• **分析用テキスト**
神様を信じる
神様を信じる。
今の私の心模様の一幕に、その思いがあります。
といっても宗教的な意味合いでなく、もっと原始的な精神の働きです。
うつ病になり、出来ることが少なくなっていき、日々打ちのめされることの連続。
治療を始めても薬が合わず、加速度的に体調が悪くなることもありました。
薬を飲まない方がまだ調子が良かったのでは、と思えるほどに。
そういった折に、せめてもの魂の救済を求めて既成の宗教の教えを調べたりしました。
気持ちが落ちていくのは仕方ない。
けれど、落ちにくくするために何かしらの取っ掛かりがあって欲しいと考えました。
その意味での魂の救済です。
家は多分浄土宗か浄土真宗かの檀家なのだろうけれど、これといって仏教色の強い儀式や祈りをした覚えがありません。
お墓参りもなぜか子供の時に行っただけで、十代半ばからは行かなくなりました。
本やネットで各宗教の概説を読みますが、私が求めている救いとは違います。
そもそも自身がどんな形の教えを求めていたのかも、はっきりしていなかったのですが。

• **あなたの課題**
1 > 神様を信じることについての文章で、書き手がお墓参りに行かなくなったのはいつからか。
2 > 神様を信じることについての文章から、「うつ病になり、出来ることが少なくなっていき、日々打ちのめされることの連続。」を含む語句で始まり「けれど、落ちにくくするために何かしらの取っ掛かりがあって欲しいと考えました。」で終わる部分を、そのまま書き写す。

[保存済みの項目]

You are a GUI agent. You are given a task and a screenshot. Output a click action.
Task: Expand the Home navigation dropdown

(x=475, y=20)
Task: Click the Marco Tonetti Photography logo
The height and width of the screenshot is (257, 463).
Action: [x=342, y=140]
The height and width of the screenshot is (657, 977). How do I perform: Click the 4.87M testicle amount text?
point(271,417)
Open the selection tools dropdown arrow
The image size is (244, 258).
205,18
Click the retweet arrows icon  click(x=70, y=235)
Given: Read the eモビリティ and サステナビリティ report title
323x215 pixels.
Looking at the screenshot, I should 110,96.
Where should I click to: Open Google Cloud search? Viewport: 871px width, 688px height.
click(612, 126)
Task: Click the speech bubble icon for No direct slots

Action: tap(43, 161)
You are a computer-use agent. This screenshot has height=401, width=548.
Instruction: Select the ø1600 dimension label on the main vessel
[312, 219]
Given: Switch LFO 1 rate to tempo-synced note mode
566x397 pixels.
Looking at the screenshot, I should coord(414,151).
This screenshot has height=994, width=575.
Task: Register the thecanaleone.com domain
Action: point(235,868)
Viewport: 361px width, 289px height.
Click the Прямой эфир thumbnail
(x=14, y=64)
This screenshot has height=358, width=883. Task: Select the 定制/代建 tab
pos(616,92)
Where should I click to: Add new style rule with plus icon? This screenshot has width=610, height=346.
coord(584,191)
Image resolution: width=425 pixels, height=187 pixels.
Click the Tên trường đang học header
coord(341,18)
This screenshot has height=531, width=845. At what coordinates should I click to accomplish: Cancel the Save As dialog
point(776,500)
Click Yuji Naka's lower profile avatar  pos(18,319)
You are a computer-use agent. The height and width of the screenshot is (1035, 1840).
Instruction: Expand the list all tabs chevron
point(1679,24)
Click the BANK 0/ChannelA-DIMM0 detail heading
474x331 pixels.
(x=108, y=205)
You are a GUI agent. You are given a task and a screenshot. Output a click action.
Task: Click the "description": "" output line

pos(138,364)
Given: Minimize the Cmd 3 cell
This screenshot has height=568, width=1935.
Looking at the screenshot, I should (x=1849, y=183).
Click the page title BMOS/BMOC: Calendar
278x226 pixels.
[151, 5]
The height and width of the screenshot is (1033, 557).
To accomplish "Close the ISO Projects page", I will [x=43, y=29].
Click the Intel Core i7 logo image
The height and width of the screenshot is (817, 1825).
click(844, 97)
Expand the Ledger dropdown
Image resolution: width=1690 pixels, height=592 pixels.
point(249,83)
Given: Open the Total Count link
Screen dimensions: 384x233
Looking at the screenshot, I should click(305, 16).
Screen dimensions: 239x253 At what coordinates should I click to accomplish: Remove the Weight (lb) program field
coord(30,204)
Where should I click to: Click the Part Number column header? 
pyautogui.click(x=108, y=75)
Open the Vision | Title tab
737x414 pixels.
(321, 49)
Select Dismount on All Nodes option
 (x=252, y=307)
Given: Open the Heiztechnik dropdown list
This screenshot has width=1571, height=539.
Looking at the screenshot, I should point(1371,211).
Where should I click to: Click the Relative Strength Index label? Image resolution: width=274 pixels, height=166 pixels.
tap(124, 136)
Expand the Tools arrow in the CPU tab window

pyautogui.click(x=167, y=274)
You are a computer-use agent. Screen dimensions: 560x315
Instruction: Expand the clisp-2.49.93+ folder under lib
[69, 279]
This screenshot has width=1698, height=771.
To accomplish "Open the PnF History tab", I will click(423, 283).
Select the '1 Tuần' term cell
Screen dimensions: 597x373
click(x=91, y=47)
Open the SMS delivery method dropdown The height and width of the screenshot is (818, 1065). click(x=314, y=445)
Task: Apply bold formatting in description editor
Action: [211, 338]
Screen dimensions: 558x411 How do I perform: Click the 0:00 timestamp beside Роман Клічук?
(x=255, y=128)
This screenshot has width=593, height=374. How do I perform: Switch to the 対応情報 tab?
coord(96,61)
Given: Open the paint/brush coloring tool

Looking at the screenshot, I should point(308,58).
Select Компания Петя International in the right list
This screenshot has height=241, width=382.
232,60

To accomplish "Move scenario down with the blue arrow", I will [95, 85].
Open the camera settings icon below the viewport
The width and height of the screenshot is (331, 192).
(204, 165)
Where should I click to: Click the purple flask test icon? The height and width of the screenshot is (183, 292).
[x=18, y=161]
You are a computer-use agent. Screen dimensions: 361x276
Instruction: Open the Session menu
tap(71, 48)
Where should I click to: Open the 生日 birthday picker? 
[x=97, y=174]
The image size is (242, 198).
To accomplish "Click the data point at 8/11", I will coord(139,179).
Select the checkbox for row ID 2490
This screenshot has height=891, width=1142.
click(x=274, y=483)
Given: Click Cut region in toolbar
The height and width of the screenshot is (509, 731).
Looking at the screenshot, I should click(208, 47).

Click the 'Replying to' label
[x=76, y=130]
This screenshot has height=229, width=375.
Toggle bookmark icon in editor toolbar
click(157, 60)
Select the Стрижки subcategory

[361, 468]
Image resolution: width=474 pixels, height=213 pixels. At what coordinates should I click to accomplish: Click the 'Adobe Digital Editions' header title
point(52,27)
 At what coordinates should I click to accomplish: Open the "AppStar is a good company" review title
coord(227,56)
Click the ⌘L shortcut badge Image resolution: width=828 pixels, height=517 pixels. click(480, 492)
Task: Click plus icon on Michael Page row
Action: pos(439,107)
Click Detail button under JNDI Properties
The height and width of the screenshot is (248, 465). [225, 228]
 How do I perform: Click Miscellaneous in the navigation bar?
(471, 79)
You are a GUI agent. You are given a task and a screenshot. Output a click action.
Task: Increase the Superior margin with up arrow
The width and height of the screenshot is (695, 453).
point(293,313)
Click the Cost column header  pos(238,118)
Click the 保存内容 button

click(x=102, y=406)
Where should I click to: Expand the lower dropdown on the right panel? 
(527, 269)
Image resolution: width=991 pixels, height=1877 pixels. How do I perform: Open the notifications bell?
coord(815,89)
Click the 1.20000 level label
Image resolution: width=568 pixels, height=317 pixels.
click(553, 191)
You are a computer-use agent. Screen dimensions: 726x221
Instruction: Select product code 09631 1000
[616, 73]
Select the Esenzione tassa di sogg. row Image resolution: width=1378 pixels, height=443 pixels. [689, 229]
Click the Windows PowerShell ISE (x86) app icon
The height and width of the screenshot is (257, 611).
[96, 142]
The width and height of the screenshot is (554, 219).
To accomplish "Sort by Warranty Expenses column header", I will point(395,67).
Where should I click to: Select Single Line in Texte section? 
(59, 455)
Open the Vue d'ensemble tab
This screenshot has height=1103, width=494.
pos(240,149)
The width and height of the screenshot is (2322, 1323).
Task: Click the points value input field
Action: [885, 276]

• **結果**
1 > 十代半ばから。

2 >
うつ病になり、出来ることが少なくなっていき、日々打ちのめされることの連続。
治療を始めても薬が合わず、加速度的に体調が悪くなることもありました。
薬を飲まない方がまだ調子が良かったのでは、と思えるほどに。
そういった折に、せめてもの魂の救済を求めて既成の宗教の教えを調べたりしました。
気持ちが落ちていくのは仕方ない。
けれど、落ちにくくするために何かしらの取っ掛かりがあって欲しいと考えました。